My brother and I recovered from our illness and I went to summer school to catch up to the third grade. A new school house had been built in the meantime, the Columbian. Next door to the school lived a lovely old lady who had helped nurse me to health after my terrible experience with diphtheria. I was paralyzed for six months after the throat disease left me and my mother wheeled me around in a baby buggy. My arms, legs and throat were of no use but I recovered and went back to school and skipped the 3rd grade. Then went to the fifth with Aunt Nannie Wallace as the teacher. She was a wonder of a teacher-had been at it for thirty years and knew her job.
When we first move to Independence my mother took us to Sunday school at the Presbyterian Church. I was six years old. In my Sunday School class was a beautiful little girl with golden curls. I was smitten at once and still am-she's Mrs. Truman and the mother of the loveliest daughter "in the world."

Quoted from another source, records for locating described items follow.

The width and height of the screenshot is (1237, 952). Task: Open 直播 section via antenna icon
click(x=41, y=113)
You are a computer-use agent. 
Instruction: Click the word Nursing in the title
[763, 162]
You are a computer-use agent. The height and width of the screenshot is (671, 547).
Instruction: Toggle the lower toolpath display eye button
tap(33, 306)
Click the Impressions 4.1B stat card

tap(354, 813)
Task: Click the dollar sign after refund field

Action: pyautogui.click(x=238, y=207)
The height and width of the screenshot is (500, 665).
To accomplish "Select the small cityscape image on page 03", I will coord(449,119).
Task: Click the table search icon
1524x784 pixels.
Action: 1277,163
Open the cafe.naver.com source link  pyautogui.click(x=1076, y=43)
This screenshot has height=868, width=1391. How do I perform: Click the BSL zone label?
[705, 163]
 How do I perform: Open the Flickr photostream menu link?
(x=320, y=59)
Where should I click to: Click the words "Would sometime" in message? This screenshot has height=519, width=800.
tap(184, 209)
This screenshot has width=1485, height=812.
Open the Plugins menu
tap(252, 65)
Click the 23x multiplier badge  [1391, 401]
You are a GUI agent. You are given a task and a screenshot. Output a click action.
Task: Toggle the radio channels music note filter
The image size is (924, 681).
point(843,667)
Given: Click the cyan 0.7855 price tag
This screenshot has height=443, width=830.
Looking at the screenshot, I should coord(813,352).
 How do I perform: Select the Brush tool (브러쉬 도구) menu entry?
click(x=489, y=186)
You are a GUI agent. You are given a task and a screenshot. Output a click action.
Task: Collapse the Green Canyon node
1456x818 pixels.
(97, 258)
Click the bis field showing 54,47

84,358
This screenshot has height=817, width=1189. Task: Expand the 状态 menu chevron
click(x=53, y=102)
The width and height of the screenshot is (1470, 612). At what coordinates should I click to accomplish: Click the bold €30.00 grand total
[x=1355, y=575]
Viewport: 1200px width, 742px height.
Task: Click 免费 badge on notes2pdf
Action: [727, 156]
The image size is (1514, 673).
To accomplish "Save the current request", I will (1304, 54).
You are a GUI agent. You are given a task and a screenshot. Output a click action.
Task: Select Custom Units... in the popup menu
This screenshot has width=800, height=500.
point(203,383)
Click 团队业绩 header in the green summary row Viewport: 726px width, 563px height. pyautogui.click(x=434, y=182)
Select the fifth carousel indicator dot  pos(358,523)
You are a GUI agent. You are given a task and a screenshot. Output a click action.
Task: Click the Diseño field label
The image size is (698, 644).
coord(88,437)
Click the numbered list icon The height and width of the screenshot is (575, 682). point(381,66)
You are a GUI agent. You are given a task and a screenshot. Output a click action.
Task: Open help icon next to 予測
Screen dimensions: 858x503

After a seventh grade course at the Columbian School we all went to High School at the old Ott School on North Liberty St. We had wonderful teachers, Prof. Palmer, Miss Hardin (afterwards Mrs. Palmer), Miss Tillie Brown, Miss Sally Brown, Miss McDonald and Prof. Patrick, Prof. Byrant & Prof. Baldwin, Supt. of Schools. All of them made a contribution to the knowledge and character of the students. It was a great class. Besides the present First Lady, there were in it Charles G. Ross, a great journalist and press secretary to the President, a great physician and surgeon, Dr. Elmer Twyman, son and grandson of great doctors. His father was our doctor in the diphtheria case along with Dr. Charlie Lester. I slammed the cellar door on my foot and cut off the end of my big toe on the left foot. Mamma held it in place until Dr. Tom Twyman, Elmer's father put some iotofona [iodoform] on it and it stayed put and got well!